Blog Widget by LinkWithin

2006-12-13

Discurso sobre o fulgor da Língua - José Eduardo Águalusa

(...) Eu deixava-me afundar no ar de torpor da tarda tarde. Estendia-me numa das redes e logo caía num sonho rápido, em algum lugar ainda mais a sul, entre torrentes de água fria, sob um céu nu e metálico, nalguma praia de veludo refrescada pela brisa salgada do mar.

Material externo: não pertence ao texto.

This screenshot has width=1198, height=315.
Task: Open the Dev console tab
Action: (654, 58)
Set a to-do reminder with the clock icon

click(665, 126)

Despertava minutos mais tarde, encharcado em suor, louco de sede, sufocado por aquele ar de ácaros, saía pela porta aos tropeções, cruzava a rua, e desfalecia de bruços no balcão do bar em frente, implorando pelo amor de Deus uma cerveja estupidamente gelada.

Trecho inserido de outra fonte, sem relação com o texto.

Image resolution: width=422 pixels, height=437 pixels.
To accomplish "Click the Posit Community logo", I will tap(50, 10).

Chegara ali como um náufrago, de mochila às costas, e logo me fascinara o improvável alfarrabista, ou sebo, nome mais comum no Brasil, ocupando por inteiro os dois andares de um fatigado casarão colonial. Se eu fosse alfarrabista teria imenso trabalho para organizar a minha loja de forma a que parecesse naturalmente desorganizada. Um alfarrabista organizado, metódico, sugere-me algo vagamente monstruoso, capaz de ofender a ordem natural das coisas, um pouco como um lagarto com duas cabeças, um advogado ingénuo, um general pacifista. A maioria das pessoas que frequentam alfarrabistas gostam de pensar que caminham entre o caos, e que em meio àquele grave e silencioso tumulto podem, de repente, tropeçar na primeira edição d´ Os Lusíadas, ao preço de um romance de Paulo Coelho. Houve um tempo, romântico, em que essas coisas podiam realmente acontecer. Um tempo em que os alfarrabistas ainda respeitavam a desordem. Os novos profissionais desta área são, desgraçadamente, muito bem informados e ainda melhor organizados. No sebo do Velho Firmino Carrapato, porém, a desordem era legítima e muito antiga. Três gerações de Carrapatos haviam contribuído com o seu demorado labor para aquele esplêndido caos. Os livros multiplicavam-se, empilhados pelo chão, ou desalinhados por metros e metros de incertas estantes em alumínio, sem outra lógica que não fosse a da sua chegada ali. O Velho Firmino dispusera cinco ou seis redes amarradas às colunas, junto às largas portadas abertas para a rua, de forma que era possível folhear os livros com alguma comodidade, rezando para que a brisa da tarde fosse capaz de abrandar o calor, sim, mas não forte o suficiente para transformar em irremediável pó, pura poeira erudita, os papéis antigos.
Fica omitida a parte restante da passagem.